This piece originally appeared in MUSE Issue XVIII. Check out the issue here.
I’ve long grown up hearing from peers and adults that watching too much television would turn my brain to mush. As high school progressed and the number of shows that I religiously watched increased, I felt I needed to downplay how important television was in my life. I’d pretend to feel sorry for myself, sitting on the couch watching TV on a Saturday night, while, on the inside, I was in fact thrilled. From the comfort of my own living room, I could travel through different times and places, taking on perspectives I’d never be offered in real life.
Back then, these TV shows didn’t need to be high-brow. Since middle school, I’ve been obsessed with Survivor. Observing the interactions between people from different walks of life has brought me new perspectives, and allowed me to connect with people vastly different from myself. Today, This Is Us—often pegged as just a wine-and-cry show for moms—features characters coping with problems ranging mental illness, grief, addiction, adoption, racism, and body image issues. While it may present a romanticized version of these journeys in which everything ends up okay, the show still creates a space for mass audiences to think and talk about these issues. And while the government strips sex education from primary schools, shows like Sex Education and Big Mouth step in to educate on topics ranging from puberty to birth control options.
Our generation has seen a shift in TV. We were raised on shows like Friends and The Big Bang Theory in which only white actors were featured and the occasional non-straight character was exhaustingly over-stereotyped. Throughout our time as teenagers, however, shows like Transparent and Dear White People have countered these narratives, shedding light on social inequalities and experiences of marginalized groups. As the face of TV grows, it’s awesome that more people are now finding television characters with whom they can identify. It’s also awesome that more people are now finding television characters from whom they differ, and from whom they can learn.
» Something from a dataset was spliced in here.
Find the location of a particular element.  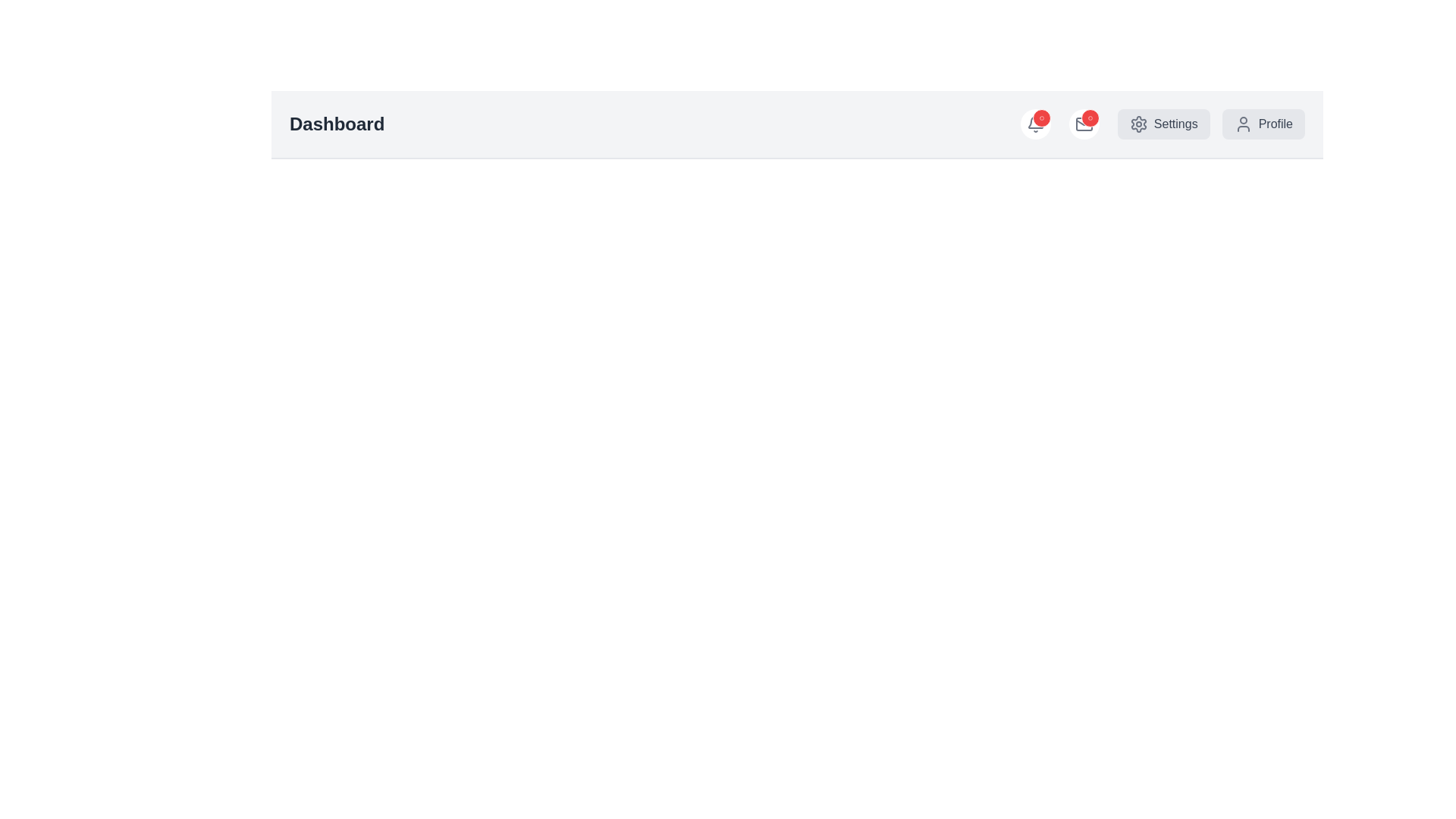

the notification icon with a badge indicating three unread notifications is located at coordinates (1034, 124).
I’m not saying TV is the most important way of understanding other people, nor should you prioritize it over other aspects of your life. Talking to people with lived experiences will likely always be more authentic than the romanticized stories put on television. It’s time, however, to move on from the narrative that nothing is to be gained from television. The past decade has shown us than TV consumers and creators are not lazy people, and movements like #MeToo and #TimesUp have proven it. While we can find some sort of educational aspect to any form television, its recent push for diversity has granted us the opportunity to admit how much we love it. I’m no longer ashamed to be honest about how much TV matters in my life; it’s a way to relax, but it’s also a way to learn, and don’t let anyone shame you for it.